Lonnie: After almost twenty years in radio, this is my first real production job. I've spent about three years in production. The rest of the time, my focus has always been on the air. But the shows I did involved a lot of characters, and I basically did on the air what I'm doing now. It's just that instead of producing two, three and four minute bits that I could use once and then start all over again the next day, I'm doing thirty and sixty second bits now that I can use for two and three weeks. What a fool I was.
I've always had two first loves: one was on the air, and the other was production. I've always loved playing in the production room, playing with and discovering new production techniques. When I was fifteen and sixteen years old, I used to sit around and listen to jingle demos. I'd hear Mason Adams and think, "Jeez, I'd buy his mother if he tried to sell her to me. He's just the nicest guy in the world!" I would study his voice and try to figure out what makes him sound so nice and so warm -- what's the magic of his voice? And I'd study all these guys on the jingle demos. I'd study the national commercials that came in and what made them sound good. And in Oklahoma City and Nashville both, I usually did most of the station promos. So I've always had a strange fetish for the production room.

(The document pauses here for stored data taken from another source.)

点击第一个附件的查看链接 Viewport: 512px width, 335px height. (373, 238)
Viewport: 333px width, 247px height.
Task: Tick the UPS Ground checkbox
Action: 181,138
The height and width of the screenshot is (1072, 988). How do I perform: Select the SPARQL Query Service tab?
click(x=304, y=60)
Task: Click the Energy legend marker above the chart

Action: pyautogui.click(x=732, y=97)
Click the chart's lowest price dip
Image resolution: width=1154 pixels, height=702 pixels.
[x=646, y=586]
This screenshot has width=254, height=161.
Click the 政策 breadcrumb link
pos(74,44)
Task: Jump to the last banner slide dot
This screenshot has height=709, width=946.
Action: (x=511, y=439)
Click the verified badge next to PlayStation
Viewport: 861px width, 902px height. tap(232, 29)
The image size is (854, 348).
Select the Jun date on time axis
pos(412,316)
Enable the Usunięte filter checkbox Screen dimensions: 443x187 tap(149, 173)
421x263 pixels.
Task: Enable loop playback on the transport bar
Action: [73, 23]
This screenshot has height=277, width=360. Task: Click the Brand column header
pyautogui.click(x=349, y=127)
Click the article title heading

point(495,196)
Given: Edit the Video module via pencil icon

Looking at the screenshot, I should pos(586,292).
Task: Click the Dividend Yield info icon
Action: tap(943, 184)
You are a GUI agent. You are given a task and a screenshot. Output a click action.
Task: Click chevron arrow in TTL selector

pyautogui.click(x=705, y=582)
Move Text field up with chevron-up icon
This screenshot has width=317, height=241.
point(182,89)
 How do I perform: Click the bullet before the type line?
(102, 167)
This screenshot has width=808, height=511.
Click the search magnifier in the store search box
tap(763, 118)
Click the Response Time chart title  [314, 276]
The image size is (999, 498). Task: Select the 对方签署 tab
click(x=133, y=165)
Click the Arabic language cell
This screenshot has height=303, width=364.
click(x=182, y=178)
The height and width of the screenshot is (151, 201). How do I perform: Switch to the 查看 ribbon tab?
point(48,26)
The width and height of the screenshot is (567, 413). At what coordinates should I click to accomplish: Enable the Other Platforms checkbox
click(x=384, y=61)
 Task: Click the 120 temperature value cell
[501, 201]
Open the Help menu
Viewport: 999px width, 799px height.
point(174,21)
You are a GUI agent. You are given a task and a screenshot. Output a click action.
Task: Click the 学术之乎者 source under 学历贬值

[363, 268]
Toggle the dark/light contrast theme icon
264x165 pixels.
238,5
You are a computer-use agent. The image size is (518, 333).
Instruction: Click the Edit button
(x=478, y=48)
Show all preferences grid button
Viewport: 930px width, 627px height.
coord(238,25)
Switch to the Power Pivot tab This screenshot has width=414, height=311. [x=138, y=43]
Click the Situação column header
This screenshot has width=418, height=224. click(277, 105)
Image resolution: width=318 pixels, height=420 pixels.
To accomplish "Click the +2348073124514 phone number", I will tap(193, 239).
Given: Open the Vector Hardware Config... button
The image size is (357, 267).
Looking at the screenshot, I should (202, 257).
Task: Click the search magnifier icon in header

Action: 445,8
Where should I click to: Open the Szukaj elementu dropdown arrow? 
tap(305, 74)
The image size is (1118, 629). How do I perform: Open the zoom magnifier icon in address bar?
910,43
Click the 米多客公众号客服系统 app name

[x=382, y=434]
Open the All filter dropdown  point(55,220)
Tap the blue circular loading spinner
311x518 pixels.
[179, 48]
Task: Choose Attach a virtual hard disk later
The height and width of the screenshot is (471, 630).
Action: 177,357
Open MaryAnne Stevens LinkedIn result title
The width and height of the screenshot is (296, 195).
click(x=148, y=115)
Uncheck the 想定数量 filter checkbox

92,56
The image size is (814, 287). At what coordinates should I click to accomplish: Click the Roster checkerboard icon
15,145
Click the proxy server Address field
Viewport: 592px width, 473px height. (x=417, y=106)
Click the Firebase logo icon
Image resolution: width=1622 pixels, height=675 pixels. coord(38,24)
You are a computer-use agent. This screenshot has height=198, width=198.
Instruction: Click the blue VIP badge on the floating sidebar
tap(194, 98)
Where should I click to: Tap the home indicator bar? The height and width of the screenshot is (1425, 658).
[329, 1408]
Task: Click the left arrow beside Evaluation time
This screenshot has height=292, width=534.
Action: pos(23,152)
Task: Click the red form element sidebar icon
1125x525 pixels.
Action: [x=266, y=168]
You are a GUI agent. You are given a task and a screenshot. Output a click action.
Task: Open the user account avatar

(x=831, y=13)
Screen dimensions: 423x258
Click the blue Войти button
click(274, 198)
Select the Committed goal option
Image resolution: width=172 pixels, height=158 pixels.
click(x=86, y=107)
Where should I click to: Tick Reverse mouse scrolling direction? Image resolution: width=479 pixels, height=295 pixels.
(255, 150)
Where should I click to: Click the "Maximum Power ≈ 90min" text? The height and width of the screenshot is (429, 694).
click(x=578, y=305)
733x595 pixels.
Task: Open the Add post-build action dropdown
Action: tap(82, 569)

R.A.P.: You're the only Creative Services Director I've heard of where the local newspaper heard your work and called you up to do a story on you. That's pretty special.
Lonnie: Just shows you how slow news is in Indianapolis.
R.A.P.: After hearing your tape (on this month's Cassette) it's obvious your technical production is excellent, as is your voice quality. What stands out even more is the writing you do. I'm sure that's what stood out for the newspaper reporter. Were these writing skills developed as a morning air personality, or were they developed in the production room, writing commercials and promos?
Lonnie: A lot of it unquestionably came from the morning shows and writing bits and developing characters. My show was more than just voices. I had very well developed characters, and I did them live so I could interact with them. I cranked the stuff out day after day after day after day, and I did it all myself. I didn't have anyone writing for me, so I was fried to a crisp after three years. But it was a great experience, just cranking this stuff out.
With regard to promos, somewhere along the way I began noticing I could always tell radio production versus ad agency production. Even when I would be driving through a town where I wasn't familiar with the stations and the voices, I could tell what was local and what was agency. I was always intrigued by that and wondered why it was that radio production always sounds like radio production, and agency production always sounded like agency production. I always thought that if I ever did production, I would want my stuff to sound like ad agency material. So, I guess I approach promos from a concept basis instead of from the angle of real heavily produced stuff. There are two reasons for this. One, in my opinion, I think the concept-based stuff stands out more. It doesn't get lost as much in the commercial clutter because it's a little more cerebral, so people kind of latch on to it. And two, if everything is based on production, then I'm always vulnerable to the guy with the biggest toys. If the guy across the street gets a better digital unit or buys a better whoosh and zap package than I have, or has a superior s-s-s-sampler, then I'm out of luck. But, if I do everything in my head, then I'm not enslaved to the kind of equipment I have, and so my value is me. It just seems to offer a little better job security.